Derrubada do veto de Lula e as implicações para a pena de Bolsonaro

A recente derrubada do veto do presidente Lula ao projeto que altera a dosimetria das penas aplicadas pelo Supremo Tribunal Federal (STF) aos envolvidos nos atos antidemocráticos de 8 de janeiro de 2023 traz à tona uma série de implicações jurídicas, especialmente no que diz respeito ao ex-presidente Jair Bolsonaro. Embora a mudança legislativa não beneficie Bolsonaro de forma imediata, ela reabre o debate sobre o cálculo de sua pena, que atualmente é de 27 anos e 3 meses.

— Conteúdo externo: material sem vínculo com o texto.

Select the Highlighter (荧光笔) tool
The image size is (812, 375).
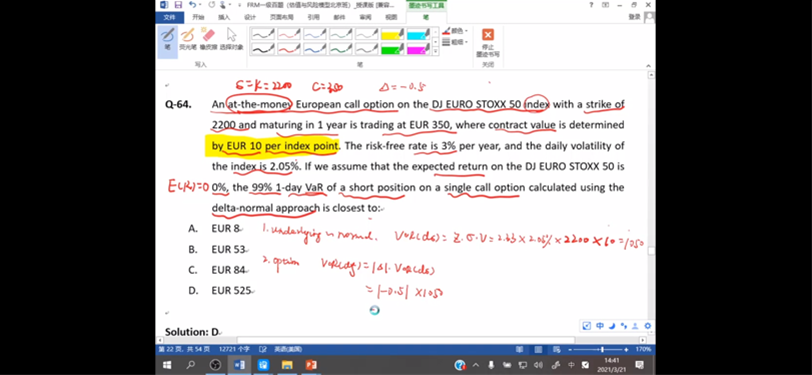coord(187,39)

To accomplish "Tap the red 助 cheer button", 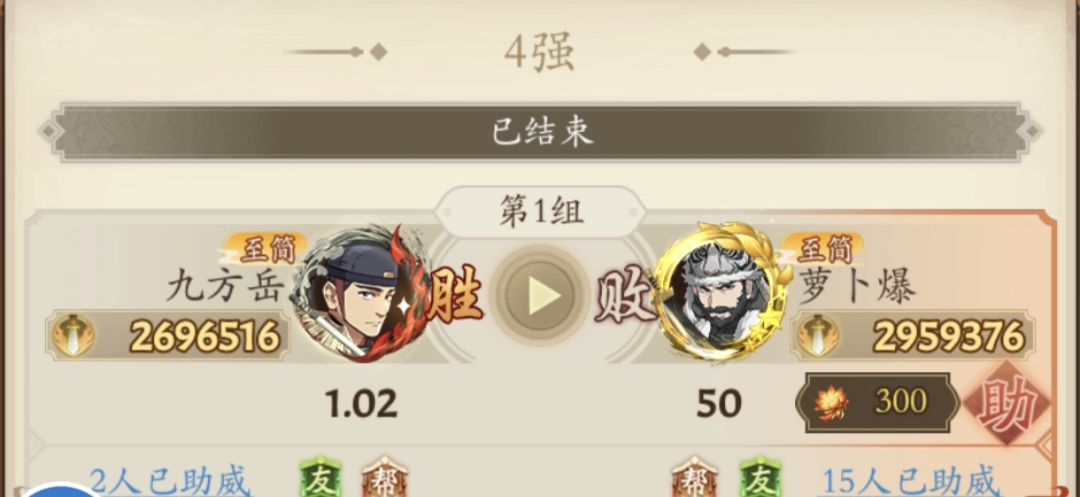I will [1007, 402].
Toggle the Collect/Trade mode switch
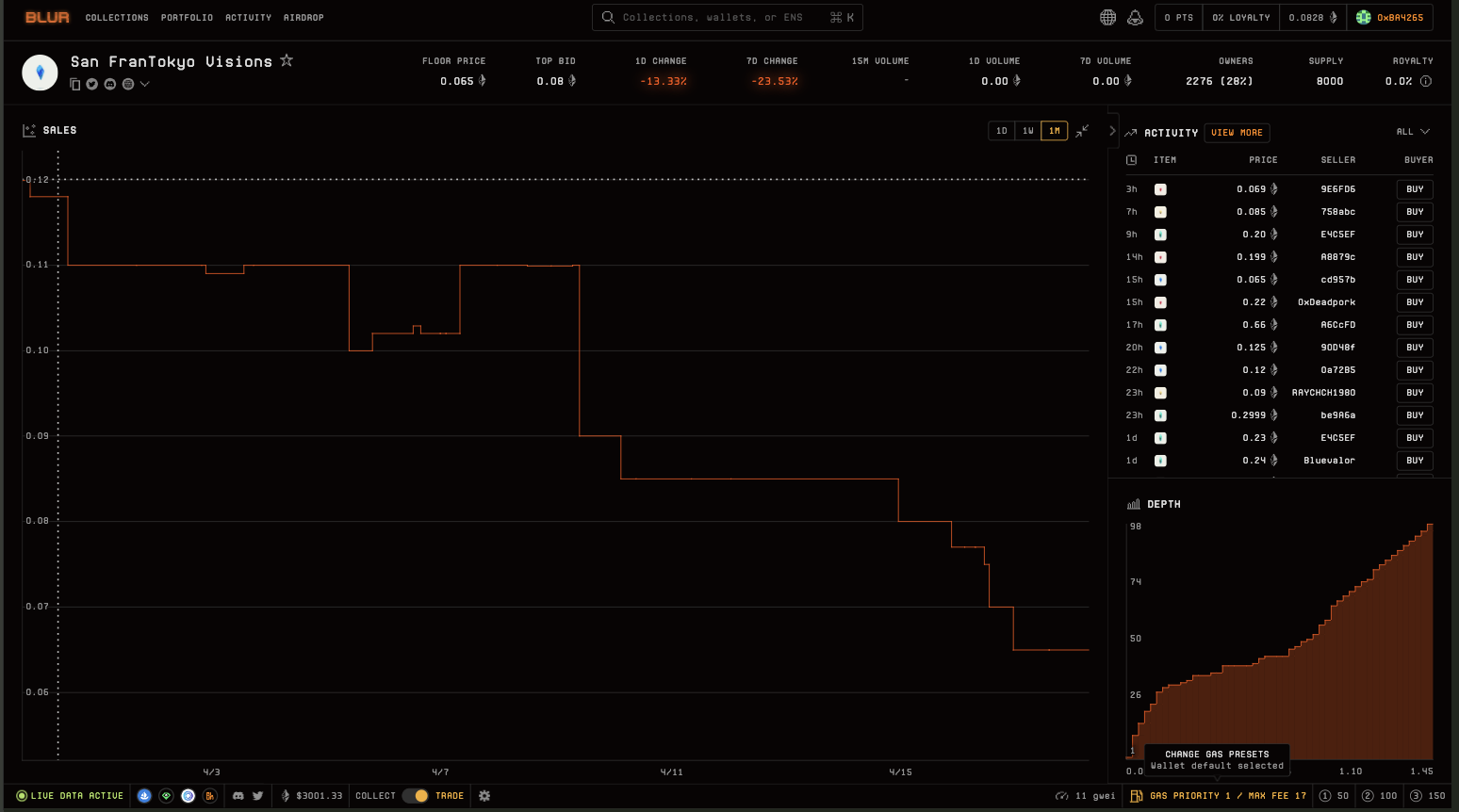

dosimetria: cenário e impactos

O processo legislativo e suas consequências

A votação que resultou na derrubada do veto ocorreu na Câmara dos Deputados, onde o projeto foi aprovado por 318 votos a 144, seguido pela aprovação no Senado com 49 votos a 24. Agora, o texto aguarda a promulgação do presidente Lula. Se não for promulgado em até 48 horas, a responsabilidade recairá sobre o presidente do Congresso, Davi Alcolumbre, ou, na sua ausência, sobre o vice-presidente do Senado.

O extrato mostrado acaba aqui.